The (non-Paisley) “underground?” Whatever passed for an underground in the mid-80s--the misfit kid who worked at the supermarket, the one who cut his own hair with a pair of scissors (or more likely paid big bucks downtown to make it look that way) and tucked Zen Arcade into the Walkman when he got home? These people didn’t want to know from it either--they had pretty much the same 60s roots but they would never dare flaunt them, they weren’t nearly sophisticated enough to make the distinction between the Spirit of ’66 and the aberrations of Woodstock Nation.
The Deadheads were hipper--they did know the difference, some of them anyway, but their preferences were firmly with the latter. Even that’s a red herring--the Grateful Dead were as contemporary as any band working in the mid-80s, far more than most if you cared to look at their concert grosses. The average Deadhead didn’t give a shit about the 60s. Some of them were Reagan voters if they bothered at all. Most of them had boomer parents who were unwilling to discuss their glory days with any candor, and so the kids had only the prevailing cultural memories to draw upon. What they didn’t pick up from TV, they learned at the head shop. (Kinda like learning about sex on the streetcorner, isn’t it?) Their concept of the 60s came down to tie-dies, incense and bongwater--just as their Happy Days 50s consisted of leather jackets, cheeseburgers and cokes. All of them were far more concerned about scoring tickets for the summer tour than about anything that had happened before they were born, unless it was on a low-gen soundboard tape.

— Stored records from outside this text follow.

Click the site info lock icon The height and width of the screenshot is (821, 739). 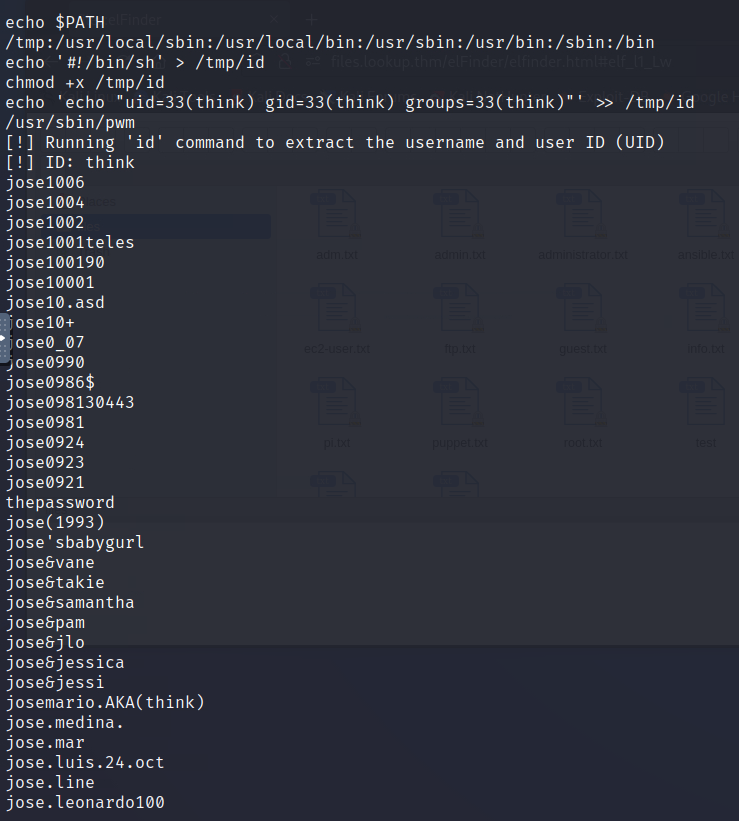[x=285, y=62]
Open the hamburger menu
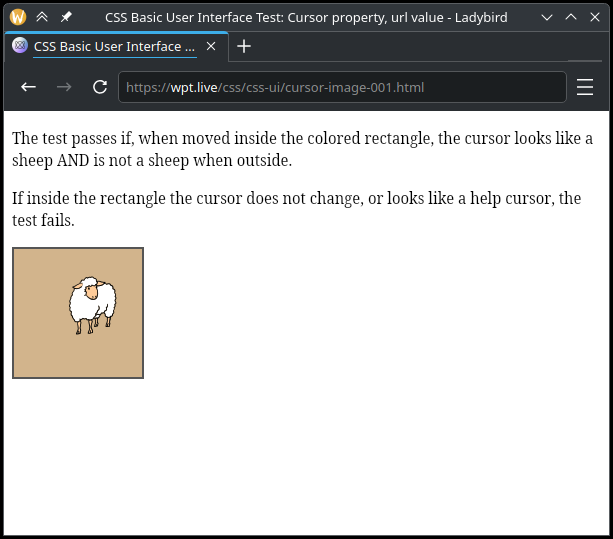 click(x=585, y=87)
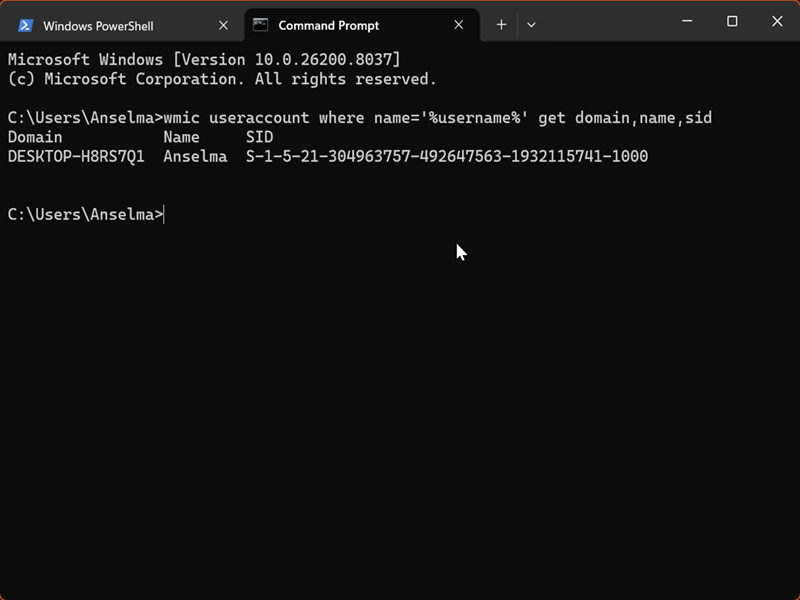Click the SID column header in output
This screenshot has height=600, width=800.
pyautogui.click(x=259, y=137)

As for the critics? A lot of help they were! Reread the paragraph on the “underground.” They knew their rock history, but didn’t want to go to bat for something so declasse. So here was this Paisley scene that basically existed in a void, making perfectly lovely music that only I had a use for. And Rain Parade (along with True West) were the Paisley Underground in all its shimmering, exquisite luminescence. If you ignored them then, hear them now.
In all their catalogue (such as it was), there’s only one release to avoid, their last. I bought Trashing Dream...oops...Crashing Dream on cassette for a buck once and threw it in the garbage shortly thereafter. But those first two (Beyond the Sunset live in Japan also) stand among the very best of 80s psychedelia. I recall a review in Musician, predictably negative about the Paisley Underground scene (“file this under ‘time warp’”), but even that guy thought Rain Parade were for the ages. Check ’em out (only if you wanna!), one could do worse with $15, and one usually does.